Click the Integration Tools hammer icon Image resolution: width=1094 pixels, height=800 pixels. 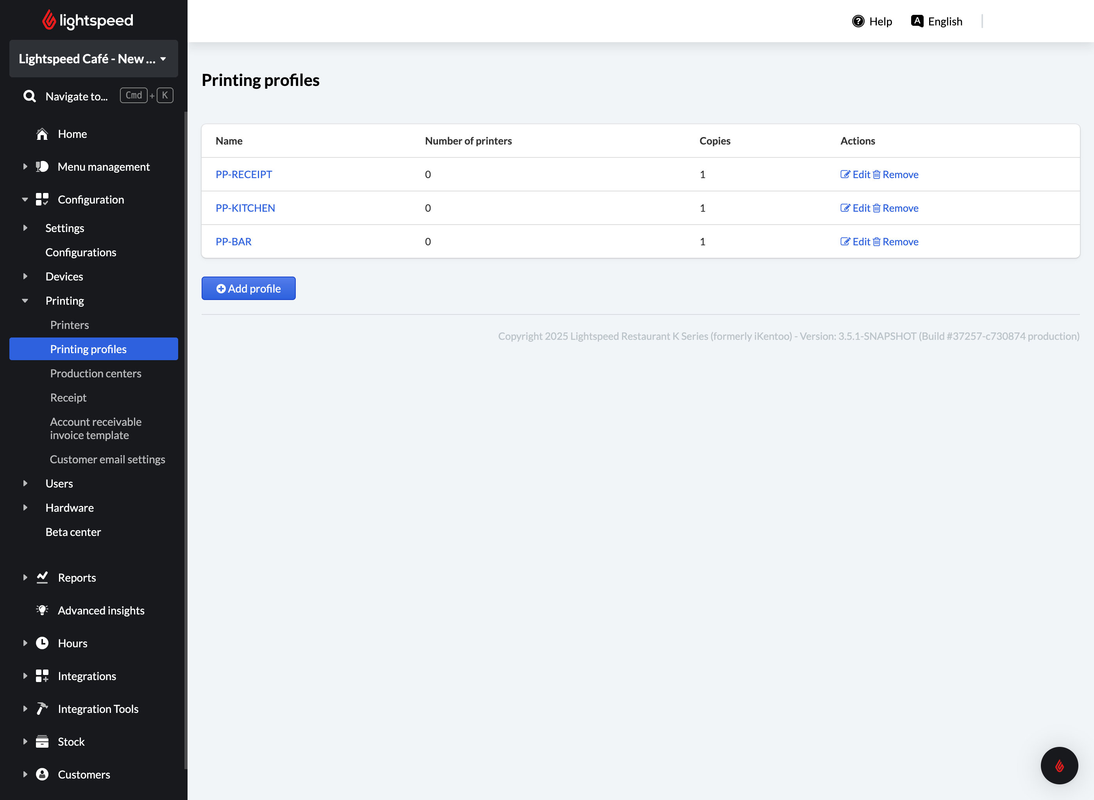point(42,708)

...

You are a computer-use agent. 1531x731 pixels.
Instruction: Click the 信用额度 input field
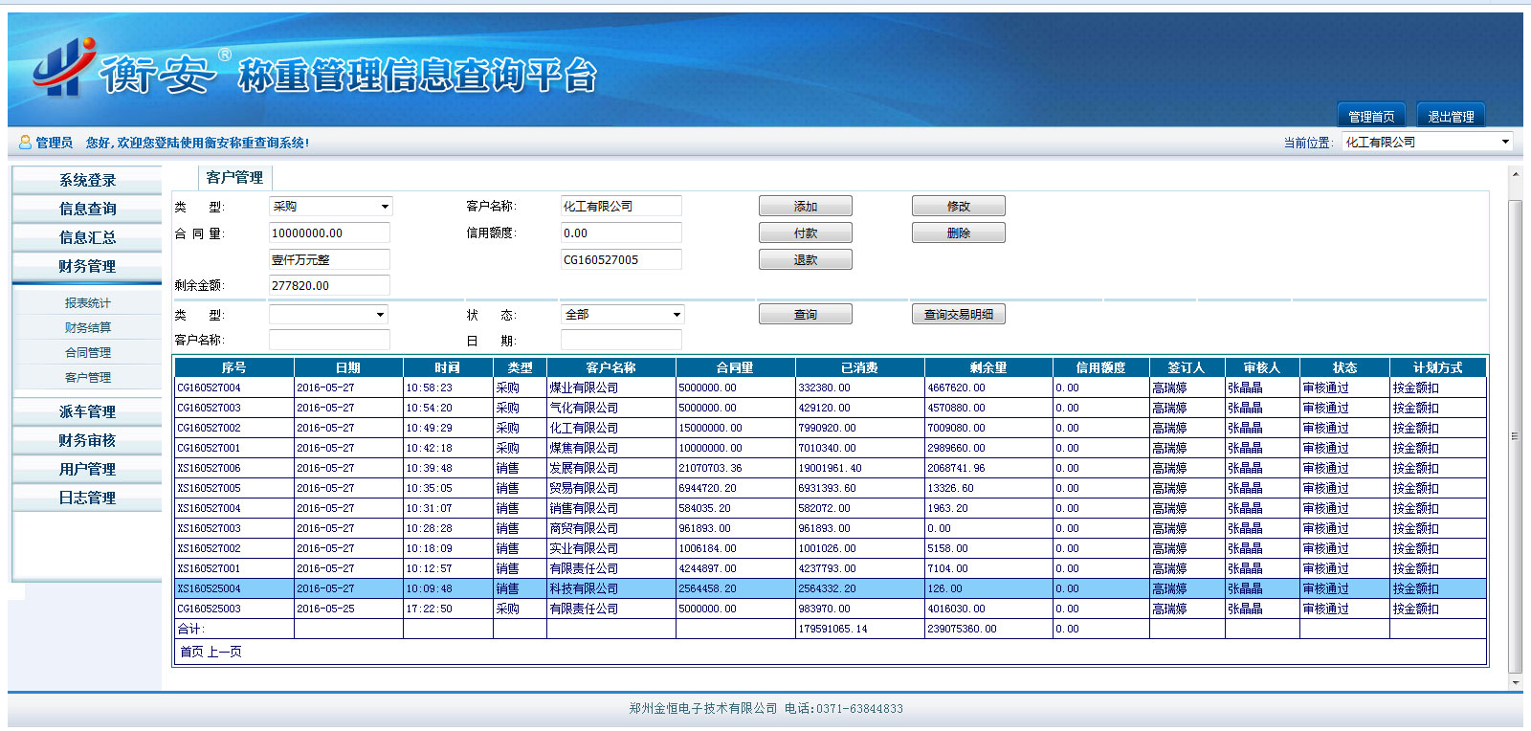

==

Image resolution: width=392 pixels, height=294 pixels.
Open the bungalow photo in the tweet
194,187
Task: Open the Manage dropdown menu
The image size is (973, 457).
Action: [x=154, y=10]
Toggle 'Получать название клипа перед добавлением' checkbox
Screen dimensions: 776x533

=== WORK REQUIRED ===
Format the lines as a JSON list of strings, one string per line and no blank lines. Begin at the line containing "Image resolution: width=392" and end after the line containing "Action: [x=154, y=10]".

=== RESULT OF THIS TASK ===
[
  "Image resolution: width=392 pixels, height=294 pixels.",
  "Open the bungalow photo in the tweet",
  "194,187",
  "Task: Open the Manage dropdown menu",
  "The image size is (973, 457).",
  "Action: [x=154, y=10]"
]